On 3/20/07, Thomas Dalton thomas.dalton@gmail.com wrote:
I can recall on several occasions starting a quick stub article on something based off of general information I already knew and then later on came back with more detailed information and sources after I'd researched a little. I guess I've just been lucky so far that CSD fundamentalists haven't caught me at it.
What's the point of that? It would be better to wait until you've found the sources before you start writing, otherwise you may be adding incorrect information.
Citing sources should be easy because they should be the actual source of the information, which you will already know since it's whatever you just finished reading.
This strikes me as a rather inconvenient process. Perhaps other people work at things differently, but I rarely directly refer to sources when starting an article unless I know little about it. The only exception is when I have sources and am not sure what articles could use them, in which case I hunt through the book/whatever for things I could write about.
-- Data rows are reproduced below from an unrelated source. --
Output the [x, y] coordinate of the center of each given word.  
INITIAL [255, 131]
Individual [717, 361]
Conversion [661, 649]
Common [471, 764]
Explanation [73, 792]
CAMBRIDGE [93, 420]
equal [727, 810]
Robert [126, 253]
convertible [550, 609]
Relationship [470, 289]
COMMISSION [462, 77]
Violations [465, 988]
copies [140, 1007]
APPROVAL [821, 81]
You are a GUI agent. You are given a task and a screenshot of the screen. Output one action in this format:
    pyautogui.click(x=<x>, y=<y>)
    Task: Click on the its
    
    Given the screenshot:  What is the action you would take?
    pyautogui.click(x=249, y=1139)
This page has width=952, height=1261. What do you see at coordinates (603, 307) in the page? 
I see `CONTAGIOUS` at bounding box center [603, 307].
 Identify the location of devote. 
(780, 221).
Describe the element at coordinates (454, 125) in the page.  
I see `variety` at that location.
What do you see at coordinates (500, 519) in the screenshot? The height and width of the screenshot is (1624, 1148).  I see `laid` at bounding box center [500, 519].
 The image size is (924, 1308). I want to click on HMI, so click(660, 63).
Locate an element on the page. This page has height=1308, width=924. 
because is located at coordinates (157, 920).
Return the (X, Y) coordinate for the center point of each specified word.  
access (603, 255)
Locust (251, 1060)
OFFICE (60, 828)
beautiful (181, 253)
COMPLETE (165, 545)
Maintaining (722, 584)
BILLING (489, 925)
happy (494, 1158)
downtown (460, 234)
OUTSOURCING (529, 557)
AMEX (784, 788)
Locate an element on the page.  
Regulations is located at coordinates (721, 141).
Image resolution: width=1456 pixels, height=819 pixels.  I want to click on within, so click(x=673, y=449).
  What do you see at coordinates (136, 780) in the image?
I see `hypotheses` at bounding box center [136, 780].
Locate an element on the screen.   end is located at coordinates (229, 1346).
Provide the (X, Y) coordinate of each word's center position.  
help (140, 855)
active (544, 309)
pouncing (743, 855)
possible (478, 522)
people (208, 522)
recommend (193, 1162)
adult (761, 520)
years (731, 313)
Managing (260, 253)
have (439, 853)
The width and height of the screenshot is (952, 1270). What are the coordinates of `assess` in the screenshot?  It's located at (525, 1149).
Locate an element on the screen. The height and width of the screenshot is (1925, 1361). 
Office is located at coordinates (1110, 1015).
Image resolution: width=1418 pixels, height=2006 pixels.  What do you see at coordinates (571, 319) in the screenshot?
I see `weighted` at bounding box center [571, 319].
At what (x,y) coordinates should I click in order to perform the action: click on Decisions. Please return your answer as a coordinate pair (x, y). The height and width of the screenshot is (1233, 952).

Otherwise, when I want to write about something in general (especially when it's on impulse, normally after "what? this is a redlink?"), it's often inefficient and frustrating to hunt down a source.
Call me an eventualist, but from experience, things work out fine in the end. The article doesn't stay like that forever - it improves.
(Disclaimer: I don't exactly start articles very often these days without sources, mainly because it's all but impossible for me to find a redlink where I have the requisite general information for a stub stuffed in my head, so my "experience" is actually a couple of years old. If this is an instance of old fartery, feel free to disregard this email.)